:: Text to read ::
#####

Ethics and Literary Practice
A special issue of Humanities (ISSN 2076-0787).
Deadline for manuscript submissions: closed (31 March 2019) | Viewed by 56724
Special Issue Editor
Interests: ethics of reading; literary criticism and theory; modern Jewish thought; comparative literature; narrative poetics and the novel
Special Issues, Collections and Topics in MDPI journals
Special Issue Information
Dear Colleagues,
As a resurgent theoretical trend in humanities scholarship now in its fourth decade (cf. Nussbaum 1985, Miller 1987, Booth 1988, Siebers 1988, Phelan 1989, Newton 1995, McCance 1996, Eaglestone 1997, Posner 1997, Altieri 1998, Adamson, Freadman, Parker 1998, Attridge 1999, Buell 1999, Gibson 1999, Garber, Hanssen, Walkowitz 2000, Davis and Womack 2001, George 2005, Attridge 2006, Levine 2009, Rossiter 2010, Altes 2014, Biwu 2014, Gregory 2019, Serpell 2014, Kingwell 2014, Doran 2017, Meretoja and David, 2018), “ethics and literary practice” names an inquiry that remains productively open to question. This special issue of Humanities will explore intersections between its organizing concepts as provocations rather than givens within a range of fields, heuristic frames, analytical categories, and discourses. Take the following as illustrative.
- “[I]insofar as we take literature to be ethically significant in an exemplary way, we may want to start thinking about locating its ethical force not so much in its referential makeup and thematics as in, among other things, what I would call, for lack of a better term, its discursive transformational ‘‘capaciousness,’’ that is, in its ability to absorb and transform virtually any kind of discourse, including the discourse of ethics” (Eskin, 2004).

#####

:: Information shown ::
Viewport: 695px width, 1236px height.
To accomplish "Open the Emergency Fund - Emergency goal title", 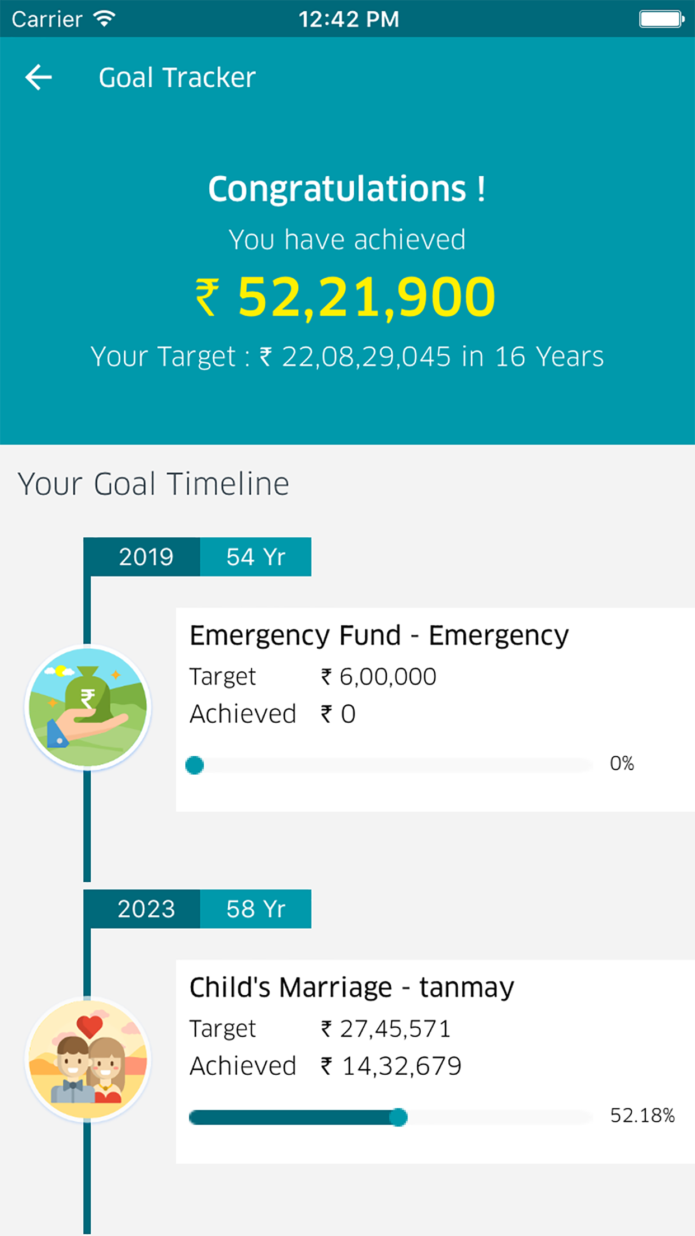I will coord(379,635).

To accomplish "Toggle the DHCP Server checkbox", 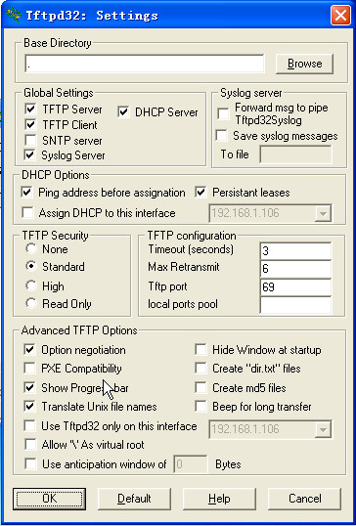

#####

:: Requirement 1 ::
List the research interests given for the special issue editor on the ethics and literary practice page.
:: Requirement 2 ::
Pick up the ethics and literary practice page after its last passage and continue it.
The data have no role in this exercise.

:: Written reply 1 ::
- ethics of reading
- literary criticism and theory
- modern Jewish thought
- comparative literature
- narrative poetics and the novel

:: Written reply 2 ::
- “How to think of ethics? Can one think of ethics? As the locus of otherness, ethics seems to lack integrity ‘in itself,’ and perhaps ought to be considered a matrix, a hub from which various discourses, concepts, terms, energies, fan out, and at which they meet, crossing out of themselves to encounter the other, all the others. E]thics exerts whatever forceit does by virtue of its singular capacity to adhere to, affiliate with, bury itself in, provoke, or dislodge other discourses; ethics realizes its full creative potential not in ‘itself’ but as a kind of x-factor, a bracingly alien incitement to inquiry and discrimination” (Harpham, 1999).
Each of these meta-statements lays claim to either ethics or literature as the more multiplicative factor, the integer that boasts coefficient pride of place. A conjunction as ancient as any topic in the philosophical tradition evidently remains just as protean and generative for post-traditional thought—perhaps even more so.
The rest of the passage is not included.